» ROHDATEN:
^^^^

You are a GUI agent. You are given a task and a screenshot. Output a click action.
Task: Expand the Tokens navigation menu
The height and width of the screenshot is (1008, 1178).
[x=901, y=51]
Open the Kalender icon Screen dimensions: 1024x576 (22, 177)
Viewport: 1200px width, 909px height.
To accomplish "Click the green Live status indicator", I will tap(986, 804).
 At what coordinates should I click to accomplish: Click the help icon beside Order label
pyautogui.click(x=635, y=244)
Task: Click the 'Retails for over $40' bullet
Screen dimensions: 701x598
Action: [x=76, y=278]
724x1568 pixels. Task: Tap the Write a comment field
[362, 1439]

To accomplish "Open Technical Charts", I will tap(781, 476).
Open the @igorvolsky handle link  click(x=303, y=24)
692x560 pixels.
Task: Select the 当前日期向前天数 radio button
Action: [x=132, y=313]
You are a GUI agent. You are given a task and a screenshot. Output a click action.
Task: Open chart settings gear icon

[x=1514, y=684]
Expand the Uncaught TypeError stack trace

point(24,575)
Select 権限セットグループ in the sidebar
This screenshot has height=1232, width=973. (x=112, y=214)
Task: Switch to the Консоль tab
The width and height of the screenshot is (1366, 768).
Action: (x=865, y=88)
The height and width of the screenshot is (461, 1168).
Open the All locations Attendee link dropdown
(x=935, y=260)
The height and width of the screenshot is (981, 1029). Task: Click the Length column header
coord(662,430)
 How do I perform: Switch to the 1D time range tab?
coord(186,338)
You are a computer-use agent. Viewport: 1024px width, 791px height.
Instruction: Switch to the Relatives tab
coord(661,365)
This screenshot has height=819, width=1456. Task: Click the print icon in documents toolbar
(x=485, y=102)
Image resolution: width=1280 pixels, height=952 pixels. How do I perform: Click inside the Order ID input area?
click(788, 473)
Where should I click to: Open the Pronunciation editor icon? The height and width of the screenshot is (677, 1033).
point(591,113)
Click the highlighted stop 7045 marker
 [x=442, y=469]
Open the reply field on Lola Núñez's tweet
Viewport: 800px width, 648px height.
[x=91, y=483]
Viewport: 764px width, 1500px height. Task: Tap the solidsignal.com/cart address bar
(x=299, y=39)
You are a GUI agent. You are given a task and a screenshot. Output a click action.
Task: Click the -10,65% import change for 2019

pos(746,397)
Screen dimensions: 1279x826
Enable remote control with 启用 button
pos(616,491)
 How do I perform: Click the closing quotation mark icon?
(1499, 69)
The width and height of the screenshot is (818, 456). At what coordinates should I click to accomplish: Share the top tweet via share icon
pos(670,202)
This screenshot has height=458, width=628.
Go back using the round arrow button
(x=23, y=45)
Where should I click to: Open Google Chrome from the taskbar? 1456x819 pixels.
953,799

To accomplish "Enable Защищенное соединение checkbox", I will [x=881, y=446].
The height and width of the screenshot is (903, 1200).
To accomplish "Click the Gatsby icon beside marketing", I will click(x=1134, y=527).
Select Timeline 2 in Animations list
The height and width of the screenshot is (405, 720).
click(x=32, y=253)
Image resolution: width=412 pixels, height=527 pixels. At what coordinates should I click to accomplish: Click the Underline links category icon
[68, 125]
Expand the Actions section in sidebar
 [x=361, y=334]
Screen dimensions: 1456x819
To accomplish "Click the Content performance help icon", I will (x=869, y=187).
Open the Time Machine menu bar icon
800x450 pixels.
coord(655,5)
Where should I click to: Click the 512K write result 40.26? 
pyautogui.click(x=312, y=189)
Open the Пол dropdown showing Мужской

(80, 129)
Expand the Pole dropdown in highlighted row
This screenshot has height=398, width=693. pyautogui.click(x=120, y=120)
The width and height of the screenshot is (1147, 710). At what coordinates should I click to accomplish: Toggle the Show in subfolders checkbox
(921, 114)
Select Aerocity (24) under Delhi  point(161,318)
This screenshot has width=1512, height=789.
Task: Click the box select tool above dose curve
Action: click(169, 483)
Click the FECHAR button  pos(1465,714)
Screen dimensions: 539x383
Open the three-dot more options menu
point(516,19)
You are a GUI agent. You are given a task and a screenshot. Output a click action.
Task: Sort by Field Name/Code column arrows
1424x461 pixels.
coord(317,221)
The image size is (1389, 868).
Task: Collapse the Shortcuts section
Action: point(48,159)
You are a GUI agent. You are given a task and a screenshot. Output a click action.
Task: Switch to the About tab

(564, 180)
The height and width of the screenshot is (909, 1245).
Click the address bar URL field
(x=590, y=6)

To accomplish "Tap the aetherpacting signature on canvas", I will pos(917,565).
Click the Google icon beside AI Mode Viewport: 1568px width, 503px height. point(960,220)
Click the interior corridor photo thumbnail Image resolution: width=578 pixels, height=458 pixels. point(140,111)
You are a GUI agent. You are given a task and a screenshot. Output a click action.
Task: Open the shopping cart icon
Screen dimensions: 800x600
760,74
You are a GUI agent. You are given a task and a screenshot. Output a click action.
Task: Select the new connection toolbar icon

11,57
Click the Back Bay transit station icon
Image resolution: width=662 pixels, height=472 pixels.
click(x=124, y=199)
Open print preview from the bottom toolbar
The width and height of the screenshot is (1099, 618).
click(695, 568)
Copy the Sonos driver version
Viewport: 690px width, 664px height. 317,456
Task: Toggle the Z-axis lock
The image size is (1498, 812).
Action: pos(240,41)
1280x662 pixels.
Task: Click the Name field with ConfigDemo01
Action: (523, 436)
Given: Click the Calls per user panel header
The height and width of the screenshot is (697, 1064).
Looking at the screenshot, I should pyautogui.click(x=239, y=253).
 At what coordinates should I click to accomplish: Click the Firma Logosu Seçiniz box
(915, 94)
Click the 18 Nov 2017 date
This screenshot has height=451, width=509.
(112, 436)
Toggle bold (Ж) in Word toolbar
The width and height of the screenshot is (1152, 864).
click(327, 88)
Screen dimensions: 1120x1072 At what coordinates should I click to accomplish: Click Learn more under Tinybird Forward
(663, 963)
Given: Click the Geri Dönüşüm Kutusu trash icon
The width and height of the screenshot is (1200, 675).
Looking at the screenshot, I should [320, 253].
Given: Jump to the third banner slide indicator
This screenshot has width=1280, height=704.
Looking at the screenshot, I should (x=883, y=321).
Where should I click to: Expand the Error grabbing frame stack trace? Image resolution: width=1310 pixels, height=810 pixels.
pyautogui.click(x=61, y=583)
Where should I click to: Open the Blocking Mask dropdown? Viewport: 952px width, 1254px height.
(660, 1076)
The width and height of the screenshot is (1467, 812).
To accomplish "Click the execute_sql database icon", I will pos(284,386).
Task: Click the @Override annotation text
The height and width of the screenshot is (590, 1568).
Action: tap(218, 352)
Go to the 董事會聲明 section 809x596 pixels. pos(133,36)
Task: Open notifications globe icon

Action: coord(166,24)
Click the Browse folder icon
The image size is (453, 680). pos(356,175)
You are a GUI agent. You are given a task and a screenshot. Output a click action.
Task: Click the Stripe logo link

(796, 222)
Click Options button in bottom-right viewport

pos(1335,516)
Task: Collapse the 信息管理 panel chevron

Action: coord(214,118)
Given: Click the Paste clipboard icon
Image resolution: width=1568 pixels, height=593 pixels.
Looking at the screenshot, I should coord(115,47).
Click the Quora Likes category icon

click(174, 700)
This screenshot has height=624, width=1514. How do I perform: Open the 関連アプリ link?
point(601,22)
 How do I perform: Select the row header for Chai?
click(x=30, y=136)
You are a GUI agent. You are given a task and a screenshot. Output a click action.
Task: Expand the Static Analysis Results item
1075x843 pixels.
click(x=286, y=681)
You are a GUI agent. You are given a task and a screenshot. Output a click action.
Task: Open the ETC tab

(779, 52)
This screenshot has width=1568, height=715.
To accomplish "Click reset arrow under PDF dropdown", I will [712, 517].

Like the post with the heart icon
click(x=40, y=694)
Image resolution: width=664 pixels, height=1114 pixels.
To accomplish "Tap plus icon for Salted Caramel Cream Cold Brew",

^^^^

» IHRE AUFGABE: Extrahiere die Zeilen ab dem Beginn der obigen Daten und brich nach der Zeile ab, die „Open the Kalender“ enthält. Gib sie unverändert wieder.

» ERGEBNIS:
You are a GUI agent. You are given a task and a screenshot. Output a click action.
Task: Expand the Tokens navigation menu
The height and width of the screenshot is (1008, 1178).
[x=901, y=51]
Open the Kalender icon Screen dimensions: 1024x576 (22, 177)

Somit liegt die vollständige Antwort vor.